7/96-1/01 Software Engineer, LynuxWorks.
As a member of the Tools Development group, I was the primary member responsible for porting and maintaining GNU/Cygnus development tools for the LynxOS operating system. This includes supporting the C and C++ compilers, linkers, expect, make utility and other development tools.
The LynxOS operatiing system supports 4 different cpu architectures: Intel x86, PowerPC, SPARC, and Motorola 68K. The software development tools operate natively (LynxOS-LynxOS) and in cross/hosted (SunOS, Solaris, AIX to LynxOS) configurations.
The most significant contributions at Lynx RTS include the introduction of thread safe C++ exceptions for the GNU CC++ compiler (g++), porting of the cross development configuration to a Win32 (Win95/WinNT) host configurations, and optimization of the software development build and integration engine.
Other notable work include fixing the PowerPC linker to understand C++ global constructors from shared libraries, fixing stabs (debugging information) and fixing linker relocation information.
12/95-7/96 Scientific Programmer Analyst, Lockheed Martin
I was a member of the InVision Systems Reegineering group. The InVision group is part of the Lockheed Software Technology Center, which provides internal Lockheed software expertise. The InVision group specializes in understanding systems of programs.

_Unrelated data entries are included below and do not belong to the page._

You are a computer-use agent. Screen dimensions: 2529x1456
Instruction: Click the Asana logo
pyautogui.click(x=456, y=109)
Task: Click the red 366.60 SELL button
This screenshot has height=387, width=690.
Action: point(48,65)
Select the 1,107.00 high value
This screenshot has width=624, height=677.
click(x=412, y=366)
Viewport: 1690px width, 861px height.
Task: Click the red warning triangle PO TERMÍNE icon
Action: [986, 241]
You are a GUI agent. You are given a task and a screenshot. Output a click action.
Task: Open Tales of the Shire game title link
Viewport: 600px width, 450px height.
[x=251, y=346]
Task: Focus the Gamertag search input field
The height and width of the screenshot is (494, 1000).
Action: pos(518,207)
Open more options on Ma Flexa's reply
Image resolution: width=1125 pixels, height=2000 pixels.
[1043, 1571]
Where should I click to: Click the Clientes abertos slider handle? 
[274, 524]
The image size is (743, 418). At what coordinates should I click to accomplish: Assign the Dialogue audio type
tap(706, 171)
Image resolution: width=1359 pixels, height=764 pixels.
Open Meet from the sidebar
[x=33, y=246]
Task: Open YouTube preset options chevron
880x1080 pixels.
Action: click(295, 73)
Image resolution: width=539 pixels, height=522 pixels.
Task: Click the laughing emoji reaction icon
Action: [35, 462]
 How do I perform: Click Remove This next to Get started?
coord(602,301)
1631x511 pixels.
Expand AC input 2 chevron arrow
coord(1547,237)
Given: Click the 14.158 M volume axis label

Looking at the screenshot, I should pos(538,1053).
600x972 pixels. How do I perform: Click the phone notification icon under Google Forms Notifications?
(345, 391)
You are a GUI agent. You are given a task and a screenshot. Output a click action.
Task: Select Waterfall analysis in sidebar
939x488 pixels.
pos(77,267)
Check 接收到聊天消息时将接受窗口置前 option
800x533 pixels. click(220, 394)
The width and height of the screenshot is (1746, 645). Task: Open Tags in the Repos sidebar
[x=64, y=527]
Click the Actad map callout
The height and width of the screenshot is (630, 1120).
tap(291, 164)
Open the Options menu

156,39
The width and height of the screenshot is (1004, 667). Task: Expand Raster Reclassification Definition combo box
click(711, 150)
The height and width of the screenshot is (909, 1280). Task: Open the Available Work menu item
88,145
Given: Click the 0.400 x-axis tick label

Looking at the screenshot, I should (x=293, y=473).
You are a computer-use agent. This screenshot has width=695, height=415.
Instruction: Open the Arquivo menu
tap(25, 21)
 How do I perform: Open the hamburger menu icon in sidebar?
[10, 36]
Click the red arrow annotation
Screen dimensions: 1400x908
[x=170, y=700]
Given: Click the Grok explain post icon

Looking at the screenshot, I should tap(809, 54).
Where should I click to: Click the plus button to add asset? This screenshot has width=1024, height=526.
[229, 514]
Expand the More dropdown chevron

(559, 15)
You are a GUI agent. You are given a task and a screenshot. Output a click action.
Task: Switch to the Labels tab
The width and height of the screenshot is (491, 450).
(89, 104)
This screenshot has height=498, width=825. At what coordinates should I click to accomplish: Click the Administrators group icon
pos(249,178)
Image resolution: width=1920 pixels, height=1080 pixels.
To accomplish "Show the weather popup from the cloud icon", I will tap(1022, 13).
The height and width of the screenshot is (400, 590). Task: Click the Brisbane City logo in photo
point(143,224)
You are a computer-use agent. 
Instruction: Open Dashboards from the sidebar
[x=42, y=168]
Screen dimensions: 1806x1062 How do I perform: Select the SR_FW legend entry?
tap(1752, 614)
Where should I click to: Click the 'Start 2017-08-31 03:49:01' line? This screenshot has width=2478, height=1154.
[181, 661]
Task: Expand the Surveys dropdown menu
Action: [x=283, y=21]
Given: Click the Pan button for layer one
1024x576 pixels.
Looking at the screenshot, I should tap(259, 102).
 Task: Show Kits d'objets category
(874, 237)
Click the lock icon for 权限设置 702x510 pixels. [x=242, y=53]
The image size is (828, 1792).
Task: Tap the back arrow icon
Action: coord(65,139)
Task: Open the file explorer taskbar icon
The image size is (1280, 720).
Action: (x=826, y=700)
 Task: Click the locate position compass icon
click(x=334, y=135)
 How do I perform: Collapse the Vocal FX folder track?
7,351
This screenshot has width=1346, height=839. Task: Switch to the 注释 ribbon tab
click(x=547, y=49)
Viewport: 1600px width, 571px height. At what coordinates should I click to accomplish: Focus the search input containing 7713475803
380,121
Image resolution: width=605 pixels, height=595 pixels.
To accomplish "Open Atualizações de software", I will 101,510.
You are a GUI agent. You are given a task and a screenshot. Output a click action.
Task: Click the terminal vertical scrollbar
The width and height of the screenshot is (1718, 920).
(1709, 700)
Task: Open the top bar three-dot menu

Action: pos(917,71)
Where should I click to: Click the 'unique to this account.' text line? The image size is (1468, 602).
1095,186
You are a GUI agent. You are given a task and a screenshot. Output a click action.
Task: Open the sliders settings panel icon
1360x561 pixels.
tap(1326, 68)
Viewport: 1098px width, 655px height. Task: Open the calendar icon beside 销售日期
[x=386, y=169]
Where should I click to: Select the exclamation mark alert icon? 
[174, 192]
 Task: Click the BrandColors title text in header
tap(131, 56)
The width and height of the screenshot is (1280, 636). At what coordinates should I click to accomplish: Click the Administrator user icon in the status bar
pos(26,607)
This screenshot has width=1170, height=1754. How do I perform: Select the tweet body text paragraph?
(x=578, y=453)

6/95-12/95 Systems Developer, Aerotek Corporation, Sacramento, CA 916-***-****
I was a consultant to MCI Telecommunications division known as CampusMCI. The project was to develop and deploy a remote Email system with secure authentication to be marketed to as part of their Internet Service package.
8/93-6/95 Systems Analyst, Analysts International Corporation, Bellevue, WA 98004 206-***-****
I was a consultant to AT&T Wireless Services, formerly McCaw Communications. My tenure started as a NEXTSTEP Systems Administrator in a regional information systems office. Projects included systems deployments to satellite offices.
4/90-8/93 Systems Programmer, University of Kentucky, Lexington, KY 40506-0027 606-***-****
The Math Science Computing Facility maintains the computer equipment and software for the Computer Science, Mathematics, and Statistics Departments at the University of Kentucky at Lexington, KY. The LAN consisted of 100+ hosts from AT&T, Digital, HP, IBM, Sequent, SGI, Sun, and NeXT (MACH), as well as NCD X-terminals. All the hosts ran NFS over ethernet. All workstations ran X11R{4,5} from MIT and their own proprietary windowing systems. GNU software (compilers and utilities) were ported to all GNU supported architectures.
7/89-4/90 Computer Scientist, United States Army Materiel Command, Materiel Readiness Support Activity, AMXMD-EI, Lexington Bluegrass Army Depot, Lexington, KY 40511-5101
Was a member of a team that developed the LOGPARS document generating Expert System. This package was written in Arity Prolog and Microsoft C in a MS-DOS environment. The Prolog code supplied the artificial intelligence modules while the C code provided the user interface. My development duties primarily focused on debugging both the C and Prolog cod generated by contract programmers.